En 2021, le déficit commercial américain (biens et services) a d’ailleurs atteint un sommet historique de 859,1 milliards de dollars américains (1080,1 G$CA), d’après le Bureau of Economic Analysis. Le Canada a quant à lui enregistré un excédent de marchandises de 6,6 G$CA l’an dernier, selon Statistique Canada.
Les hausses des volumes des ports de la côte est peuvent être impressionnantes. Pourtant, le Port de Montréal n’a pas du tout envie de reproduire cette stratégie, même si ses volumes d’importation pouvaient par exemple bondir du jour au lendemain de 10 % à 15 %.
«Nos chiffres seraient extraordinaires, mais le Québec et le Canada s’appauvriraient, insiste Martin Imbleau.
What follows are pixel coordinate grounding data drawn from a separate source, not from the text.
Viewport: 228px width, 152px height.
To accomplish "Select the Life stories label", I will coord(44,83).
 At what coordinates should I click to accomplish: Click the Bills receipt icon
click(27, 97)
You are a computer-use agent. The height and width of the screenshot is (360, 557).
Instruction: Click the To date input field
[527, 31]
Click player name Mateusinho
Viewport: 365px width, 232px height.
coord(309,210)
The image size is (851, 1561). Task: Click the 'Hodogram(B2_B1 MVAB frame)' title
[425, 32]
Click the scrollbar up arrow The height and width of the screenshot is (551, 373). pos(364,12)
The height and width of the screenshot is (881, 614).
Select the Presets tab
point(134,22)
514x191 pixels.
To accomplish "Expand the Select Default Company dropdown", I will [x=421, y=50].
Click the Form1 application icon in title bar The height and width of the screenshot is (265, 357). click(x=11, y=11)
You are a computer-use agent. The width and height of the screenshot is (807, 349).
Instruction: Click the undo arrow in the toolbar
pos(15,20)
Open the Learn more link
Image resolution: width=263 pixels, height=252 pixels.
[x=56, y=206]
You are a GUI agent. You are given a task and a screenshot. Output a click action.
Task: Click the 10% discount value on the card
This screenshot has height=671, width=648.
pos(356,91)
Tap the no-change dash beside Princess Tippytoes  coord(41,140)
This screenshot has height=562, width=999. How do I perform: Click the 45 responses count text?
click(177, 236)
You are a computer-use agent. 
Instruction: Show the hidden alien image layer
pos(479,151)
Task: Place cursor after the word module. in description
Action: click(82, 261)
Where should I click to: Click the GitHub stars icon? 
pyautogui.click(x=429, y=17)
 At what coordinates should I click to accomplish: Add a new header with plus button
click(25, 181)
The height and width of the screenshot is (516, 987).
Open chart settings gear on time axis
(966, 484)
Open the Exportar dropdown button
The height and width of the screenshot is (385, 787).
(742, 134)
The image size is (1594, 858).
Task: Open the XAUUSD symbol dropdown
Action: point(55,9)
Il faut plutôt se concentrer sur la balance commerciale, pas sur le bilan du Port de Montréal.»
C’est la raison pour laquelle la stratégie du Port de Montréal est d’accroître ses volumes de conteneurs relativement au même rythme que la croissance de l’économie du Québec et de l’Ontario.
Décongestion et décarbonation
Pour autant, l’APM ne souhaite pas perdre du trafic maritime au profit de ses concurrents.
L’administration doit donc continuer de convaincre les entreprises canadiennes et étrangères de faire transiter leurs marchandises par Montréal au lien de Newark ou New York.
Plusieurs axes sont privilégiés par le Port de Montréal pour y arriver, dont la décongestion et la décarbonation.
La décongestion passe par une plus grande fluidité des marchandises sur son territoire, aussi bien pour le transport par camion (nouvelle bretelle d’accès) que par train (prolongement de son réseau ferroviaire, qui est connecté à celui du Canadien National et du Canadien Pacifique).
La mise en service prévue en 2026 d’un nouveau terminal à Contrecoeur (au nord-est de la métropole) s’inscrit aussi dans cette stratégie de décongestion. Cette zone améliorera la fluidité du commerce avec l’Europe et l’Asie, mais aussi avec le sud des États-Unis, par le réseau du CN, qui descend jusqu’en Louisiane via des villes comme Saint-Louis et Memphis.
Le déclin du juste-à-temps impose aussi de nouveaux modèles d’affaires afin que le Port de Montréal et les entreprises québécoises demeurent compétitifs. Et cela passe par la création de centres collectifs de transbordement et d’entreposage dans la région métropolitaine.
«Il faut absolument mutualiser le risque», affirme Martin Imbleau, en précisant que la construction de centres sur une base individuelle — et non pas collective, comme il le propose — entraînerait des coûts importants pour les entreprises québécoises.
Pour se décarboner, le Port de Montréal mise sur l’électrification de ses activités (par exemple, en branchant de plus en plus à l’électricité les navires à quai) et l’utilisation accrue, au fil des ans, d’hydrogène vert, par exemple, pour les camions actifs sur son territoire.
Cette stratégie énergétique ne vise pas seulement à décarboner les activités portuaires; elle cherche aussi à être en phase avec les consommateurs qui veulent de plus en plus de biens ayant une faible empreinte carbone, incluant leur manutention, explique Martin Imbleau. «Ils vont vouloir acheter des produits qui auront passé par le Port de Montréal, car l’empreinte carbone y sera moindre. J’en suis complètement convaincu», dit-il.